Вы здесь

Уола

Кукла оказалась фарфоровая. В её глазах блёкло-голубого цвета можно было прочитать недоумение и испуг. Платье потеряло свежесть и яркость. И только глупая по своей щедрости улыбка неожиданно расцветала на бледном лице.

Кукла долгое время пылилась в серванте, пока к ней во время чаепития не подошла маленькая девочка. Она открыла дверцу бабушкиного серванта и извлекла оттуда куклу. Стекло шкафа тонко запело, и, губы куклы приветливо растянулись.

- Моя! Уола! Громко произнесла девочка, сразу привлекая к себе внимание. Шумные голоса взрослых притихли, и с десяток пар глаз с умилением посмотрели на малышку, наряжённую в белое кружевное платье и гольфы. В комнату заглянула бабушка Ольга Германовна и увидела, что кукла в руках у внучки.

- Это Сонечка. В неё играла еще твоя прапрабабушка Тамара, - торопливо произнесла Ольга Германовна. Вытирая руки о полотенце, она поспешила к ребёнку.

- Странная кукла. Почему она так улыбается? - сказал папа девочки Саши и попытался взять куклу у дочки.

- Не дам! Моя кука! Моя Уола!

- Хорошо, хорошо, Сашура, - согласилась бабушка, она подхватила годовалую малышку на руки и понесла вместе с куклой в кресло.

Через полчаса про куклу все забыли, а она, улыбаясь, не сводила встревоженных глаз с людей и вспоминала, вспоминала. На глазах её показались слёзы, но никто этого не заметил.

- Вы думаете так легко сто лет просуществовать на свете глупой безмятежной дурочкой? Всем улыбаться, когда на душе гадко. Это так странно, но мне сегодня исполнилось 100 лет! И про меня все забыли! А я всё равно улыбаюсь. Сто лет я улыбаюсь, улыбаюсь, и улыбаюсь. Утром, днём, вечером и ночью на моём лице сияет улыбка.

Если бы не маленькая неосторожная девочка Сашенька, правнучка Екатерины Петровны, то я бы сидела в этом дурацком черном ящике с зеркалом и стеклом. Правда, Саша, недаром её назвали как мальчишку, меня чуть не уронила и не разбила. У меня сразу бы отпала сломанная нога, которую приклеил дядя Витя в сорок шестом году. Я очень хорошо помню его добрые глаза и тёплые руки. В августе сорок седьмого года он разбился на самолёте. Он был военным лётчиком. А ногу мне отломал его маленький сын. Случайно он уронил меня на пол. Тогда в доме пахло свежей ёлкой и пирогами с капустой. Я вспомнила: мы встречали первый послевоенный Новый год. Мандаринов не было, но дядя Витя где - то достал грецкие орехи, завёрнутые в фольгу. Их было несколько штук. Семь кажется. Через 7 месяцев его не стало.

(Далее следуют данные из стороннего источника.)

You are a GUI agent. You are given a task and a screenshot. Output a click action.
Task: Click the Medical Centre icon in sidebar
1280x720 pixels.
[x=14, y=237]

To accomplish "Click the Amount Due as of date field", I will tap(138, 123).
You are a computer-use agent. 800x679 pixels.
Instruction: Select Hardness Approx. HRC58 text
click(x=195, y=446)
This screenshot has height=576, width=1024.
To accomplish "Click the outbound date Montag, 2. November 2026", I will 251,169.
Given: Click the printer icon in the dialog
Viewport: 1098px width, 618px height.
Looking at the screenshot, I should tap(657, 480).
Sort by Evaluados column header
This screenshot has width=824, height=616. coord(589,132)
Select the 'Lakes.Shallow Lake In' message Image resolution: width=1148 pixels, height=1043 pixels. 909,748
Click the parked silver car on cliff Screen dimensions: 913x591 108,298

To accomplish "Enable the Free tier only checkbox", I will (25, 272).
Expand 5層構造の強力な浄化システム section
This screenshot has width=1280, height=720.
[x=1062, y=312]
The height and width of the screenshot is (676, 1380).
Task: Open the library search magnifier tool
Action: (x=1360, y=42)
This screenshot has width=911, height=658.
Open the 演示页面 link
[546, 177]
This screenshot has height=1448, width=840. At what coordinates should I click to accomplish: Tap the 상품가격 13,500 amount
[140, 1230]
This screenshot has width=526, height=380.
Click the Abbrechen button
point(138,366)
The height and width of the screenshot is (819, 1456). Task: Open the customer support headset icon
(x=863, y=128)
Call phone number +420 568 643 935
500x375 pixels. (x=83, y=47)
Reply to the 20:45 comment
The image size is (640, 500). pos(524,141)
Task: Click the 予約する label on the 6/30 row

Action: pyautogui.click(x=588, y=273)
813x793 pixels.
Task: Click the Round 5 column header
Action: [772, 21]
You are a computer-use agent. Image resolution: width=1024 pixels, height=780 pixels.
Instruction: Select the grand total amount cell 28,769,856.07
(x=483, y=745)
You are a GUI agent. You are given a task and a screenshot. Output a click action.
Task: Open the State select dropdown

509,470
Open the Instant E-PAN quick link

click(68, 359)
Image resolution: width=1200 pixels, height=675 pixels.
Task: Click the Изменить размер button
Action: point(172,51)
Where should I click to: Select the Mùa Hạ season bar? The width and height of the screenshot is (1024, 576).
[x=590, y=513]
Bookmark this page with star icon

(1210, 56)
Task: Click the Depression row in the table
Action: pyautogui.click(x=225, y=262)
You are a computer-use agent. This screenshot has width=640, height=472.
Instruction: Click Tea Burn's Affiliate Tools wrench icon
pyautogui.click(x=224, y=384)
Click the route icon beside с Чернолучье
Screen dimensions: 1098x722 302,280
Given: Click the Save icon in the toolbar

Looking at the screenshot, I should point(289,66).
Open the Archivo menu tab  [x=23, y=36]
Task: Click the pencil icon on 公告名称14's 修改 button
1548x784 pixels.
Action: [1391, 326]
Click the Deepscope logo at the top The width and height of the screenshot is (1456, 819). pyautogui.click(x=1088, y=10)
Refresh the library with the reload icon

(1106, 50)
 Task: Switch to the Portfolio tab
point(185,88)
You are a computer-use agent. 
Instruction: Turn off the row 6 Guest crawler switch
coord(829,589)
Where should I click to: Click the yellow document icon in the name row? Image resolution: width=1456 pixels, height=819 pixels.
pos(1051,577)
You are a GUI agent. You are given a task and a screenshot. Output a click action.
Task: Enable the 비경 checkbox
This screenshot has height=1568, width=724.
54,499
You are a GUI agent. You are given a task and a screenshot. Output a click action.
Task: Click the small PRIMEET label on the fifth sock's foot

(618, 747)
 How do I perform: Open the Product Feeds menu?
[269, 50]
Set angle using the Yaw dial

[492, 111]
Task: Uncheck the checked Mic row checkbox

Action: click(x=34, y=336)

Не хочу про это вспоминать, но шестилетний Миша после гибели дяди Вити, часто подходил ко мне и плакал, жаловался, как ему не хватает папы. Я ему улыбалась осторожно и нежно, и он успокаивался, гладил меня и бережно клал на полочку. Мы тогда с прабабушкой Екатериной несколько лет в Перми жили. Она взяла маленького Мишу к себе, так как жены у дяди Вити не было, она умерла при родах.

А двенадцатилетние мальчики-близнецы, сыновья прабабушки Екатерины, не обращали на Мишу и на меня никакого внимания, и мне было очень тяжело от того, что со мной никто не играл. Меня прабабушка Екатерина тогда часто называла Лизонька. Брала меня на руки, гладила по голове и плакала. Я ласково улыбалась ей, и её слезы отражались в моих глазах.

Вы спросите, почему так? Дело в том, что в сорок первом году, во время войны, прабабушкиной единственной дочки Лизоньки не стало. Она сжимала меня холодными ручками, умирая в блокадном Ленинграде, и я улыбалась. Я улыбалась, чтобы ей было хорошо умирать. Я пыталась ее ободрить перед смертью.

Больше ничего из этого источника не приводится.